And it will be the world's poor, particularly the urban poor, who will suffer the most.

‘A profound unfairness’

The irony of this was not lost on the crowd of researchers and community activists who had gathered to discuss ways to help the developing world's cities plan for climate change.

"There is a profound unfairness, globally, in terms of who has generated this problem and who is most at risk," said David Satterthwaite, Senior Fellow with the International Institute for Environment and Development (IIED). "The poor residents of cities in Africa, Asia and Latin America are not the ones emitting greenhouse gasses. We didn't make this problem. The developed world did," he said, adding that people in the developed world -- that's you and I -- are responsible for hundreds of times more greenhouse gas emissions per capita than the urban poor in the developing world.

"So why should we in the developing world bother with climate change? Because what is done or not done in the next decade will affect hundreds of millions of lives."

The exploding cities of the global south will experience most of the world's population growth in coming decades. This presents not just huge risk for slum dwellers, but monstrous potential for greenhouse gas emissions. The key, Satterthwaite said, is getting climate change issues onto local government agendas. Cities with good transit, where people can live close to work, will pollute less. They will also happen to be more livable.

China gets off its bike

Victor Orindi, a researcher with the African Centre for Technical Studies in Nairobi, said cities could follow the example of the Kenyan town of Kisumu, which has built bike paths for its local fleet of thousands of pedicabs.

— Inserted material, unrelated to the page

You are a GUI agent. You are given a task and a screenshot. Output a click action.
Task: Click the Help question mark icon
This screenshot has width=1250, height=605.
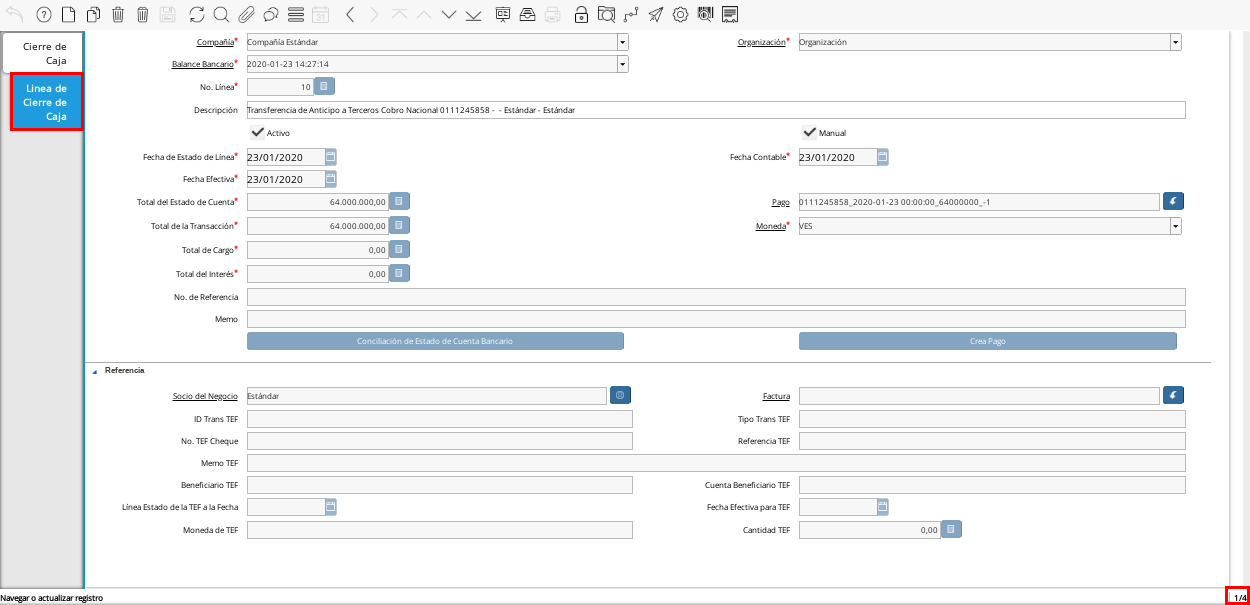(43, 14)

A young delegate from China got a big kick out of that one. "Thirty years ago in Beijing, almost everyone rode a bike. But then we adapted capitalism and got cars, so we could catch up on growth. Now you want us to go back to riding bikes?"

This is, of course, the conundrum that has stymied the Kyoto Accord. The U.S. and Australia refused to agree to emissions cuts in part because developing countries weren't required to make cuts in Kyoto's first phase. But China has a hell of a way to go before it manages to belch out as much CO2 as the U.S., which currently accounts for a quarter of the world's emissions.

Incidentally, if you look at per capita emissions, Canadians are among the world's top 10, at 16.5 metric tons per head. That puts us just ahead of the oil-rich Saudis.

A Canadian agenda

So while it is noble for folks in the developing world to do their bit, it is clear that everyday actions by average Canadians are much more likely to have an effect. The most urgent task, agreed delegates, is to scream for action from the countries that have prospered by pumping out CO2.

For Canadians, that means investment in green technology. It means pushing our government to legislate emissions reductions here in Canada, and demanding public investment in decent transit rather than highways. And it means considering the floodwaters of Dhaka every time we make personal decisions about where to travel, how to get around, what to buy and how to vote.


Barely a day into the World Urban Forum, the naysayers have declared the event irrelevant. Many Tyee readers responded to my first WUF blog disparagingly. Too many politicians, too much hot air, you say. Well, you've got a friend in Vancouver Sun columnist Pete McMartin who, apparently grumpy from his morning commute in from White Rock, took a wander through Canada Place and concluded that the WUF was a "wonk-fest."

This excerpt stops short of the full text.